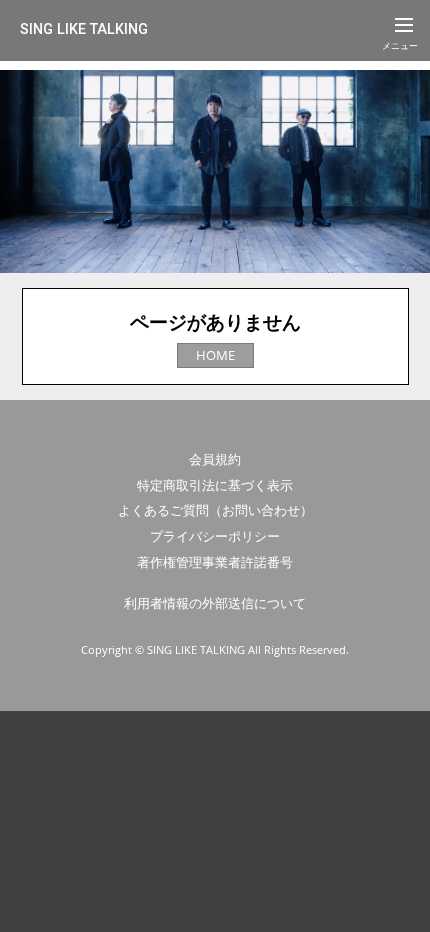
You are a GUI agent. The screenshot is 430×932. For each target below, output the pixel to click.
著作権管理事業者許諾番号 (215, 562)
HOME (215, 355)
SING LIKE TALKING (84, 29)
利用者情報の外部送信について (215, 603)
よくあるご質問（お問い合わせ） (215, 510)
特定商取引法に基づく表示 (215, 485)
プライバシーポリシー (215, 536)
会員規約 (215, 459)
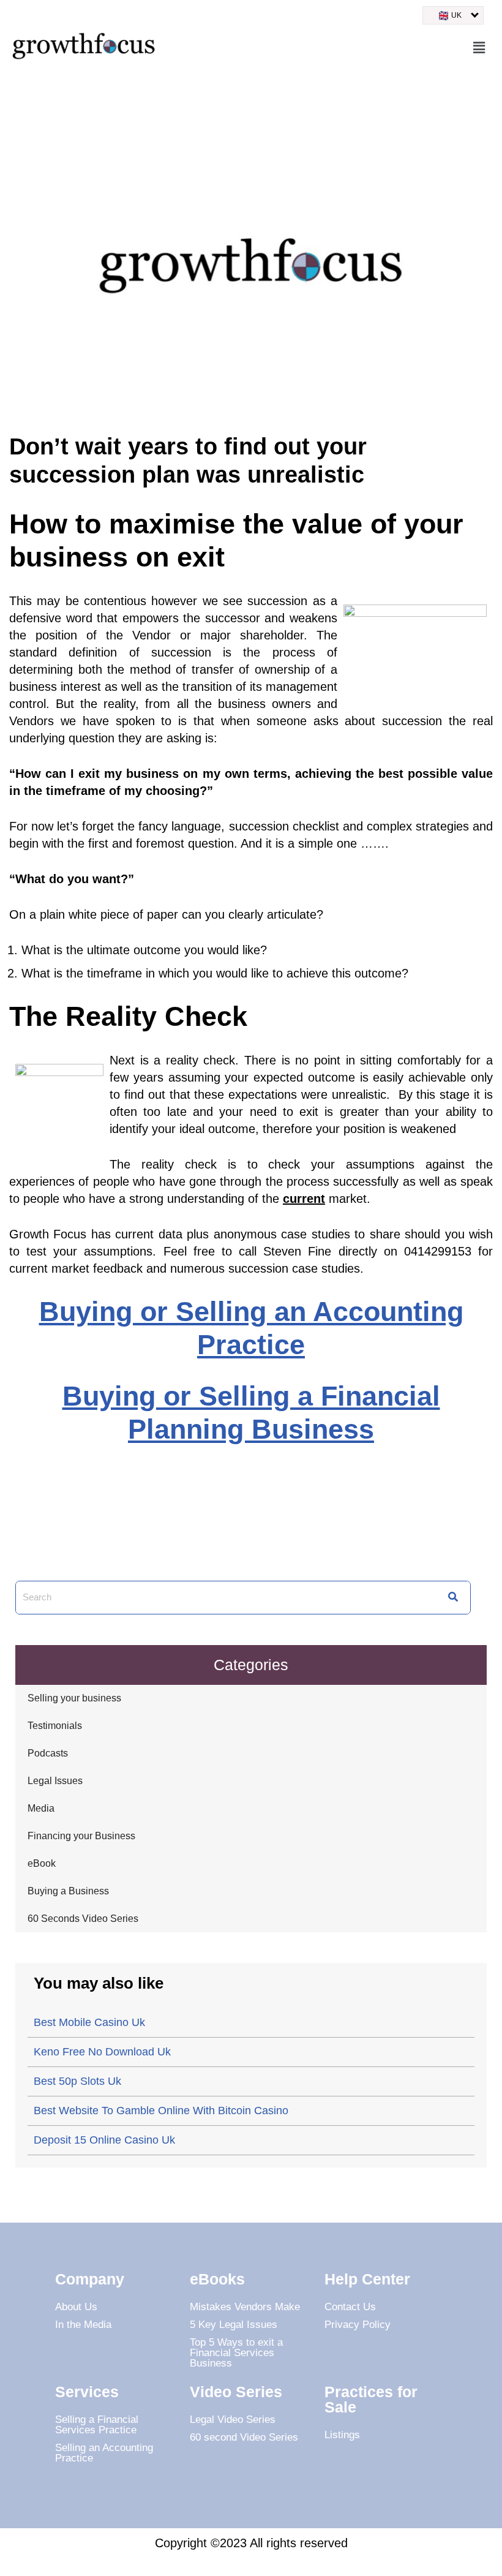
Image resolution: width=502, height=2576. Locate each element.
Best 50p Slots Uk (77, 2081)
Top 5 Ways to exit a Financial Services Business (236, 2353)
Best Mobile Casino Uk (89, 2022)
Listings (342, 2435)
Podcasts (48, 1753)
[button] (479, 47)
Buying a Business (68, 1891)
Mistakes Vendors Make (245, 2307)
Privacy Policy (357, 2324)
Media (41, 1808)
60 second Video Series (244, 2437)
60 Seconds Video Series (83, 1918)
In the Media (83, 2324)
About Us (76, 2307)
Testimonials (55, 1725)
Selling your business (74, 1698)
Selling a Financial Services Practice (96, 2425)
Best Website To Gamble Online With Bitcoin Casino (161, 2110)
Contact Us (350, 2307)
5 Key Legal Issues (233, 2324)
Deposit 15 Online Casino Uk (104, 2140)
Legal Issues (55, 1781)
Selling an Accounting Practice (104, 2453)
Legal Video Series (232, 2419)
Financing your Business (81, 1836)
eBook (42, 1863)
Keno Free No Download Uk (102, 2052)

---

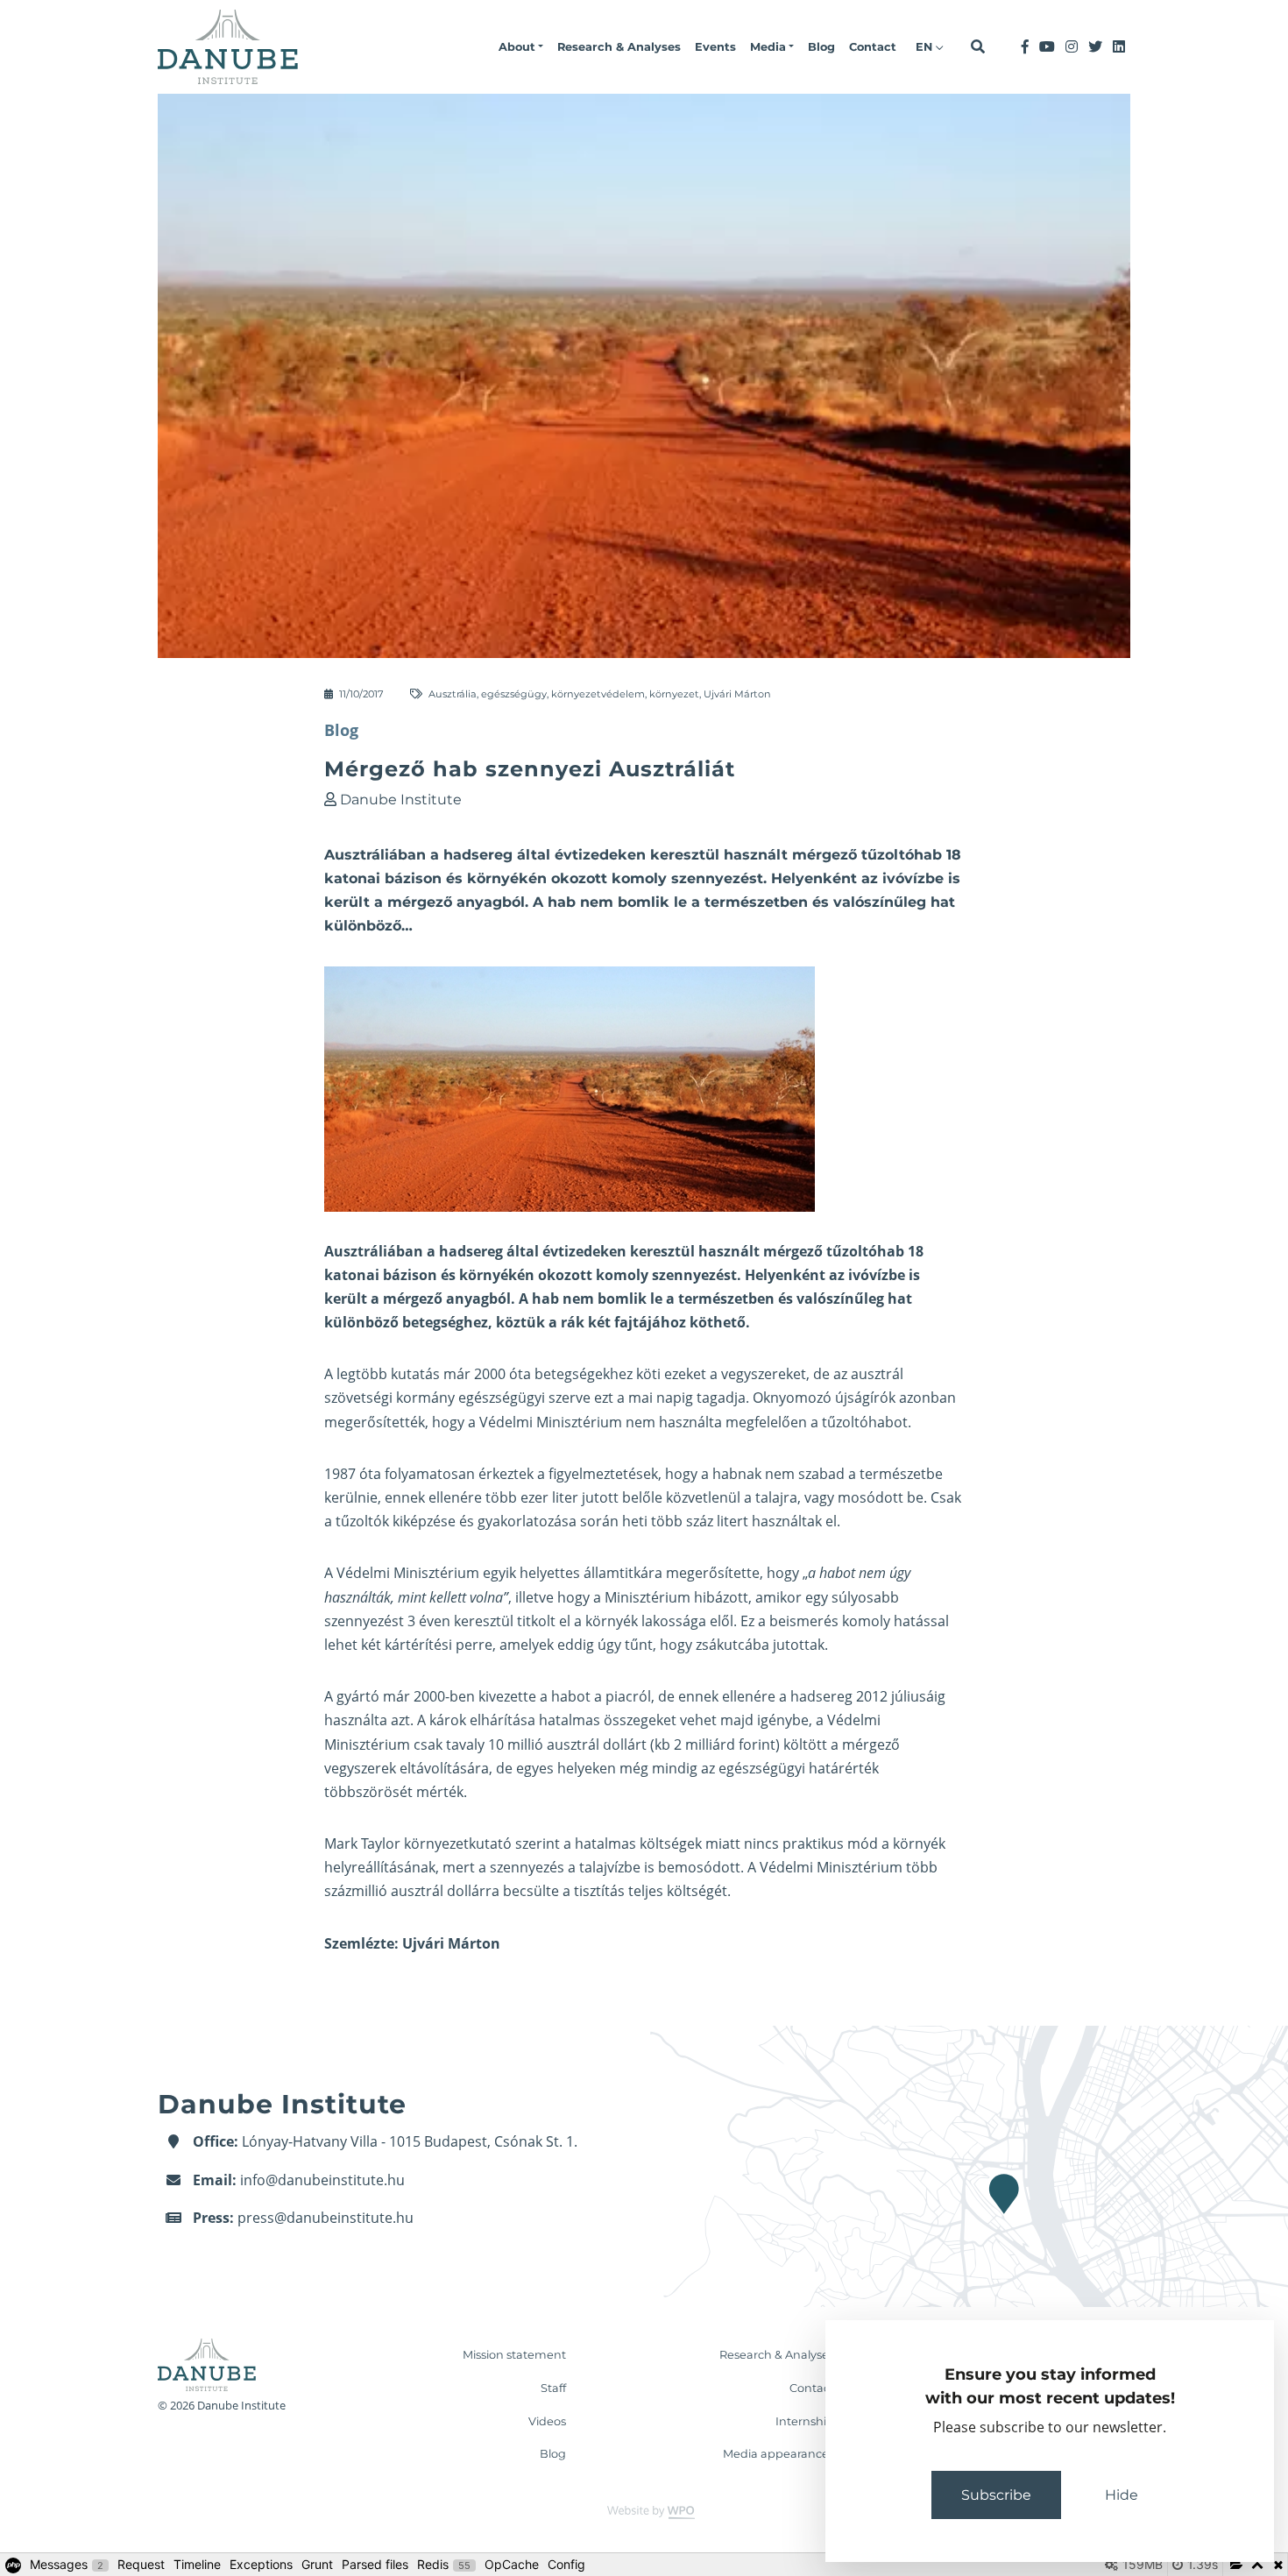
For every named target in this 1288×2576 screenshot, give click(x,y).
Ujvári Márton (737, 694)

→ **Activity**: Could you reproduce exactly the lines of the entries above, from the one with "Best Website To" through the one with "Keno Free No Download Uk (102, 2052)", and nothing else?

→ **Response**:
Best Website To Gamble Online With Bitcoin Casino (161, 2110)
Contact Us (350, 2307)
5 Key Legal Issues (233, 2324)
Deposit 15 Online Casino Uk (104, 2140)
Legal Issues (55, 1781)
Selling an Accounting Practice (104, 2453)
Legal Video Series (232, 2419)
Financing your Business (81, 1836)
eBook (42, 1863)
Keno Free No Download Uk (102, 2052)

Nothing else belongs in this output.